Leoniden2002
Im November 2002 bot sich zum letzten mal in diesem
Jahrhundert die Chance einen Leonidensturm zu beobachten.
Mit dem Eintreffen der Meteore wurde in der Nacht vom 18.11.
auf den 19.11. zwischen 4:30 und 5:30 Uhr gerechnet.
Die mittlerweile etablierte Dust-Trail-Theorie prognostizierte
Fallraten von etwa 3000 Stück pro Stunde.
Wegen des störenden Mondlichts sollten davon allerdings
selbst bei optimalen Bedingungen
nur etwa 20% sichtbar sein. Doch auch 600 Schnuppen
pro Stunde sind ein beeindruckendes Erlebnis!
Leider zeigt sich das Wetter in Deutschland im November
nur selten von seiner sonnigen Seite.
Die Wahrscheinlichkeit für einen klaren Himmel
liegt nur bei ca. 10%. Aus diesem Grund bildeten sich auch
dieses mal mehrere Gruppen, mit dem Ziel in den sonnigen Süden
auszuweichen. Unsere Gruppe reiste nach Portugal,
wo mit etwa 50%iger Sicherheit der Himmel frei sein sollte.
Je nach Wetterlage sollte mit dem Auto flexibel der Standort gewechselt werden,
um so die Erfolgschance auf etwa 70% zu erhöhen.
Gleich neben dem Flughafen in Faro hatte man offenbar den Leonidenbeobachtern schon
vorab ein Denkmal gesetzt. Etwa ein Dutzend steinernder Figuren beobachtet den leider bewölkten
Himmel
Meine Person wurde sogar einer eigenen Statue würdig erachtet
Die Expedition startete am 13.11.2002.

▶ Datensatzauszüge:
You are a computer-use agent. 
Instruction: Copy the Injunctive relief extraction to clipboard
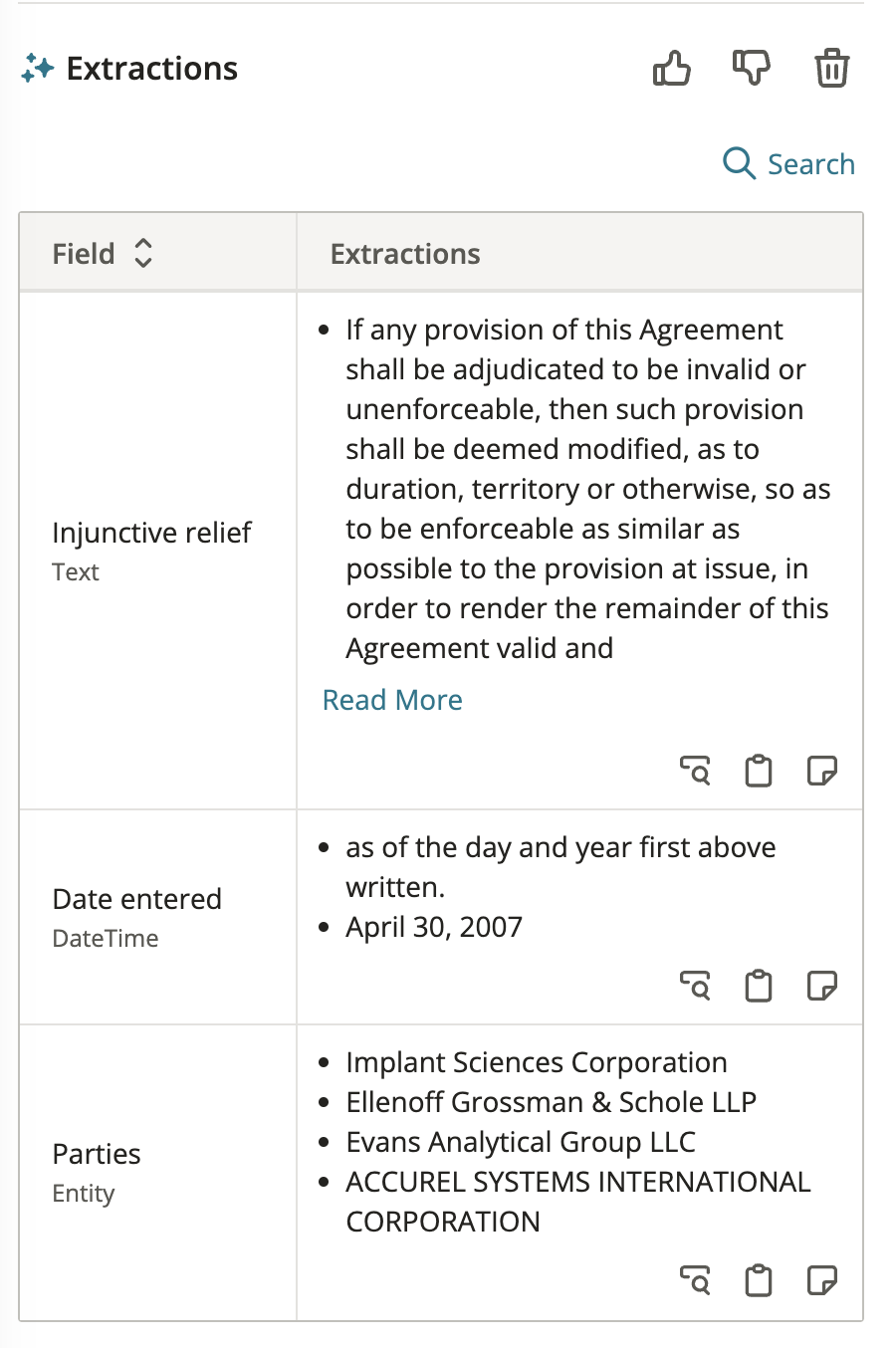coord(759,770)
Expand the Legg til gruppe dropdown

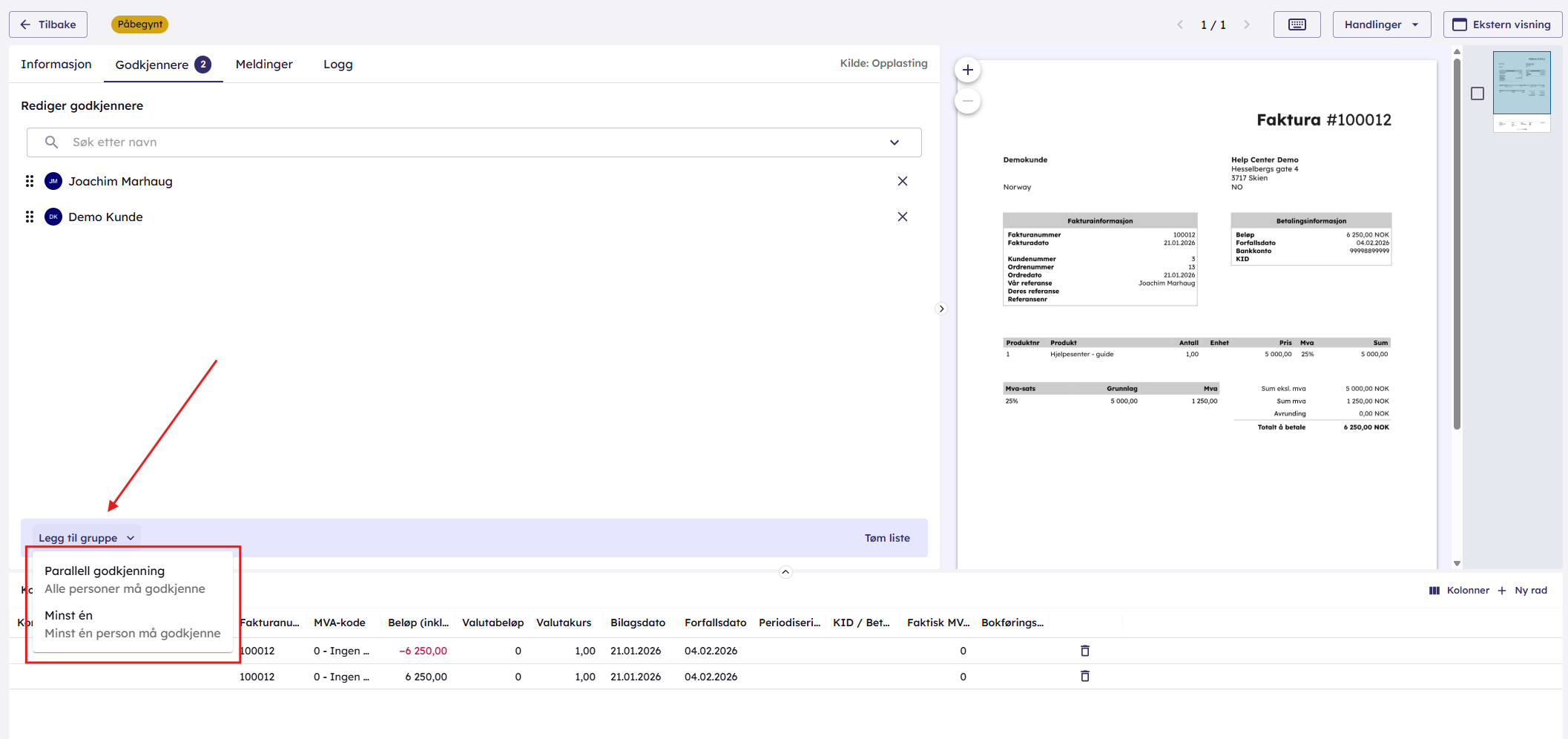[x=86, y=538]
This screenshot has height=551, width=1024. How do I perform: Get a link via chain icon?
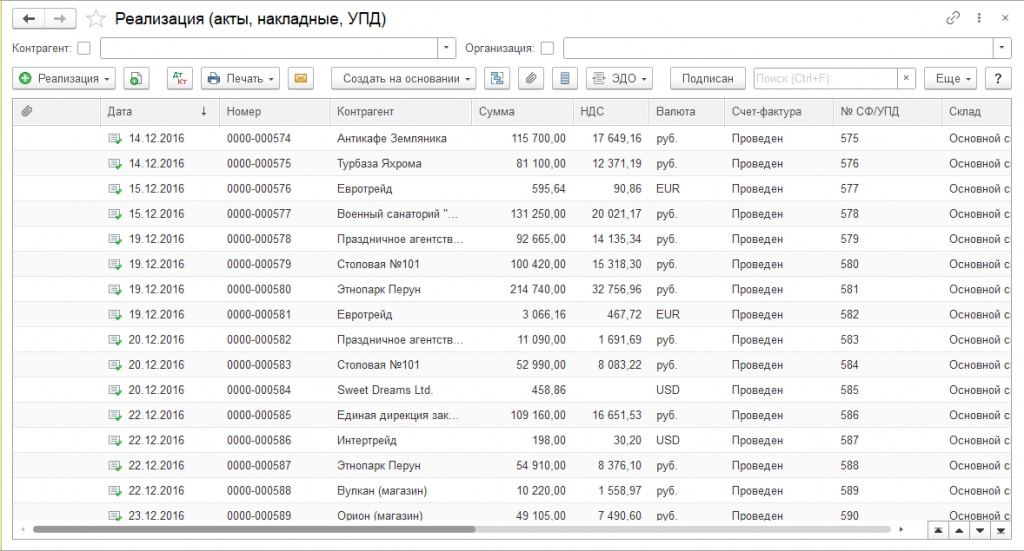point(952,19)
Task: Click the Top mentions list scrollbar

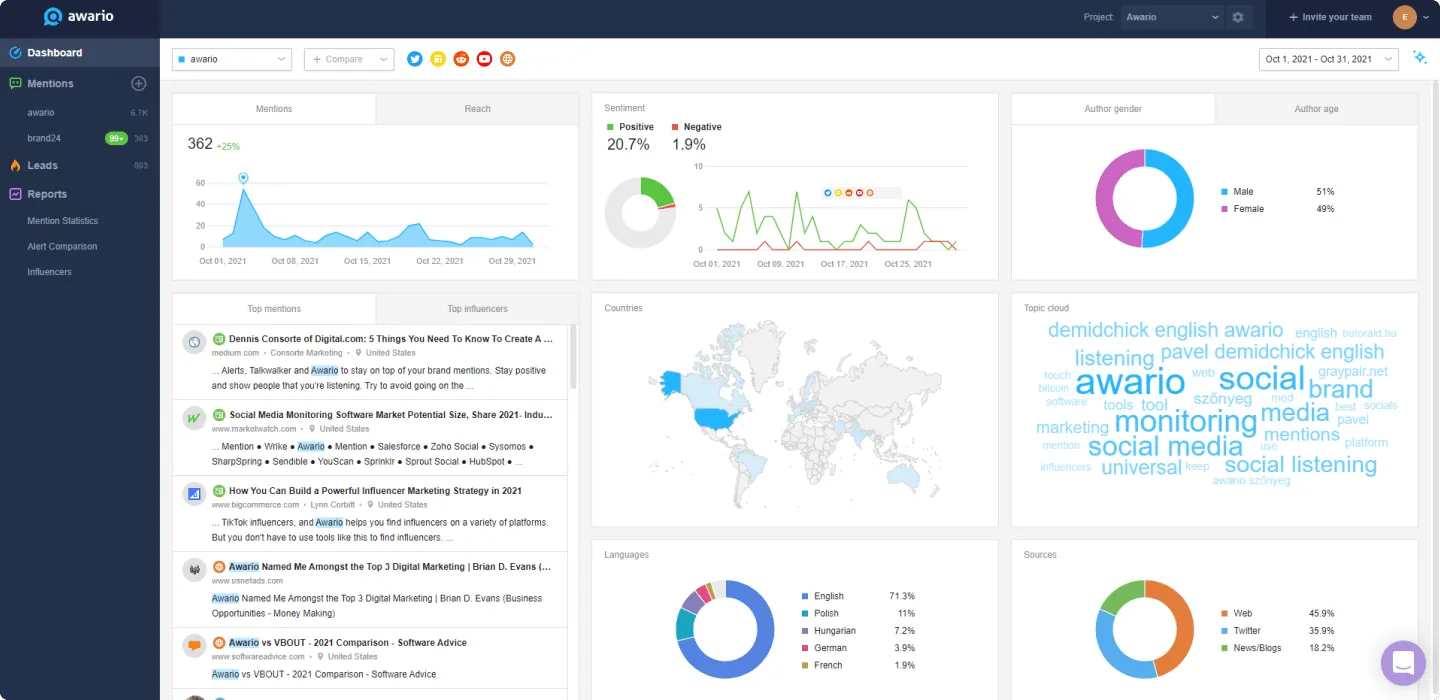Action: [x=573, y=357]
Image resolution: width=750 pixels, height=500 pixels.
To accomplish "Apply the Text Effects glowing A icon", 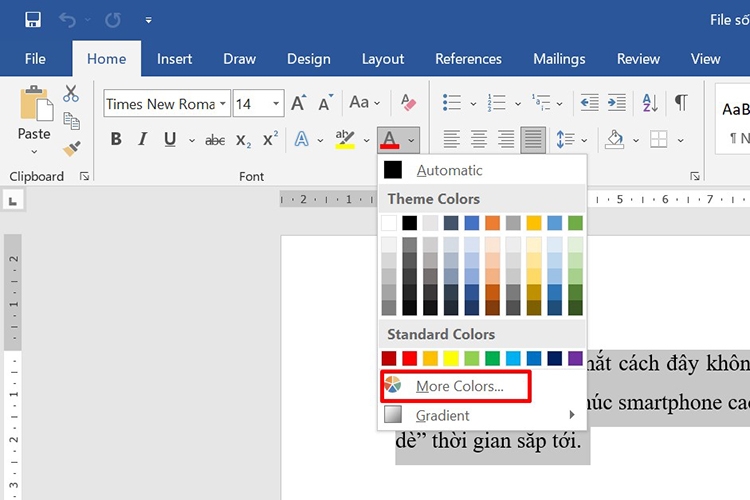I will click(x=301, y=139).
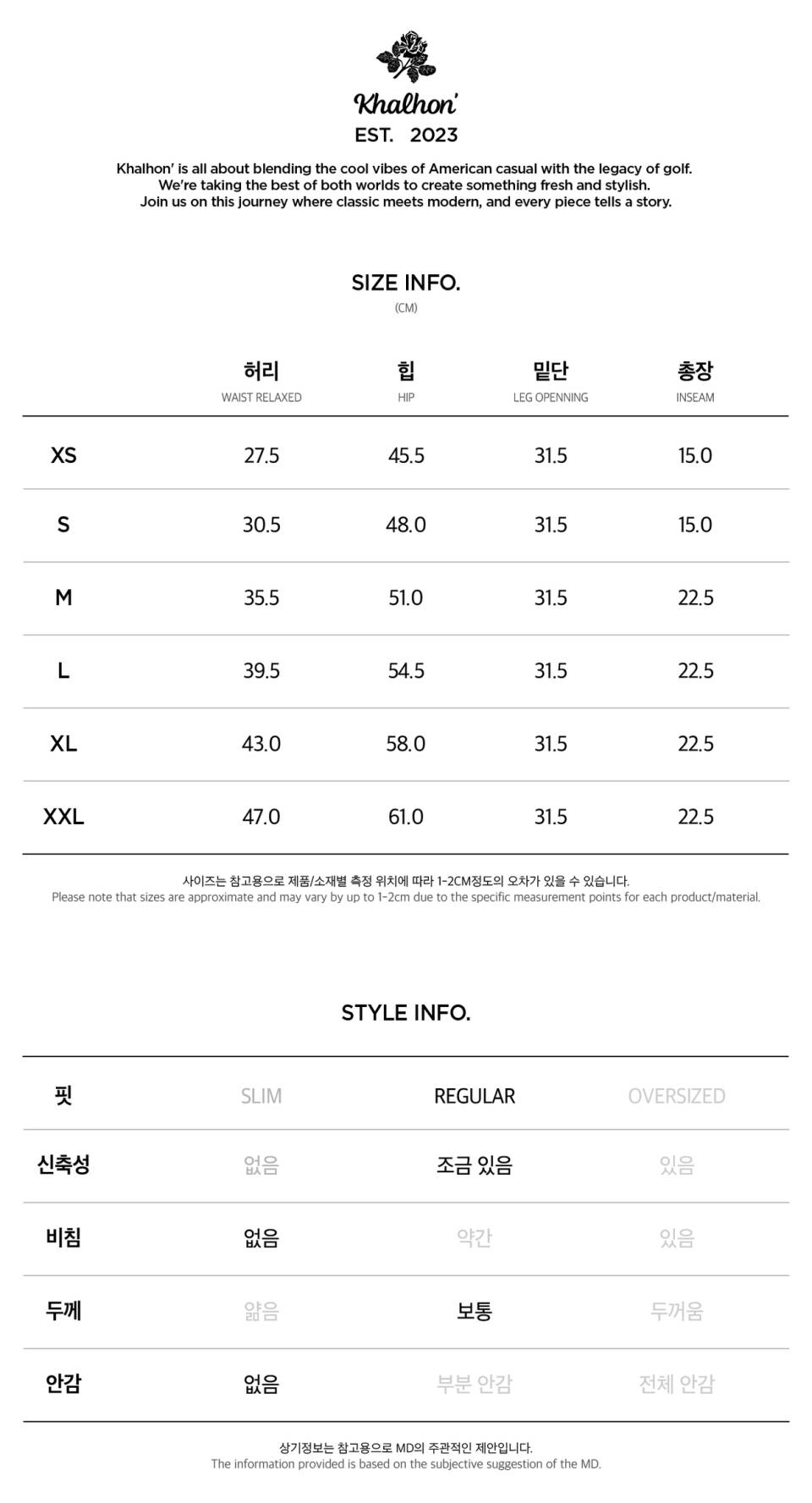Select 부분 안감 in the 안감 row
812x1503 pixels.
point(475,1384)
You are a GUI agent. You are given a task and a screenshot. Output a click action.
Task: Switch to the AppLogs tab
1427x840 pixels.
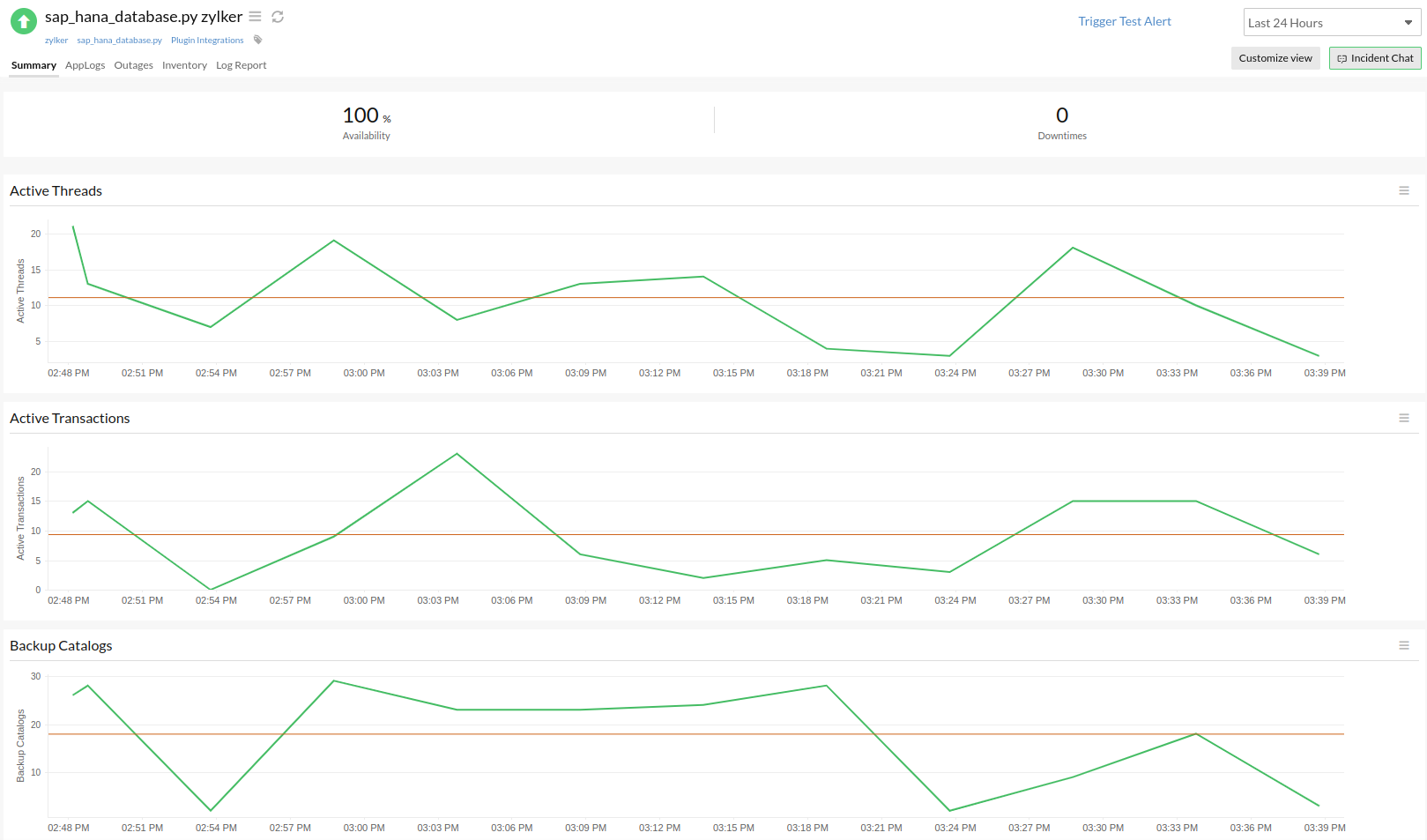click(x=85, y=65)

▶ Aufgaben:
**1.** Nennen Sie sämtliche Prozentangaben, die im Bericht über die Leoniden 2002 vorkommen.
**2.** Führen Sie den Bericht über die Leoniden 2002 im Anschluss an seinen letzten Satz fort.

▶ Antworten je Aufgabe:
**1.**
- 20%
- ca. 10%
- etwa 50%
- etwa 70%

**2.**
Leider präsentierte sich der Himmel in den
ersten Tagen grau in grau. Eine Schlechtwetterfront jagte die nächste.
Der Blick auf die Wetterkarte ermöglichte keine klare Prognosen.
Die Unschlüssigkeit über die weitere Reiseroute führte dazu,
dass zunächst der portugiesische Süden besichtigt wurde.
Die Algarve ist eine Steilküste mit einer wilden Felslandschaft
an die ununterbrochen die schwere Brandung des Atlantik
donnert. Beeindruckend ist besonders Kap Vincents. Diese Halbinsel
bildet den südwestlichsten Zipfel Europas. Wer hier auf
die Weiten des Ozeans blickt, kann verstehen, warum die Menschen des
Mittelalters diesen Ort für das Ende der Welt gehalten haben.
Noch am Ankunftstag ging es zum sturmumtobten Kap Vincent
Am ersten
Tag nach der Ankunft
wurden zunächst noch einige weitere Küstenabschnitte besucht,
danach ging es weiter
in die Sierra Monchique.
Die Algarve ist eine wilde Steilküste
Die Algave ist ein aus Muschelkalk aufgebautes Karstgebiet. Überall gibt es Dolinen, Höhlen und Erdfälle
An vielen Stellen sind die versteinerten Muscheln zu erkennen
Die Vegetation hat sich dem meist trockenen Klima angepasst. überall Kakteen und Algaven.
Die Algave bildet fast haushohe Blütenstände. Nach der Blüte geht die Pflanze ein.
Der höchste Berg der Region ist der 911m hohe Foia.
Als potentieller Beobachtungsort wurde er genauer inspiziert.
Auf seinem Gipfel hat man einen fantastischen Ausblick auf das Umland.
Leider ist der Foia als lokale Schlechtwetterzone bekannt. Zudem wird das
Gelände von einer mit Flutlicht bestrahlten Militärstation verunstaltet.
Nahe Monchique stehende, frisch geschählte Korkeiche
In Monchique wurde für die Nacht ein 3-Sterne-Hotel mit Internetanschluss
gefunden. Da der November in die Nachsaison fällt, konnte für unsere
9-Personengruppe ein günstiger Tarif ausgehandelt werden. Daher wurden
gleich 2 Übernachtungen gebucht und am Folgetag das nahegelegene Silves
besucht. Hauptattraktion des Ortes ist eine maurische Festung, die im 13'ten
Jahrhundert von den Christen zurückerobert und zerstört wurde.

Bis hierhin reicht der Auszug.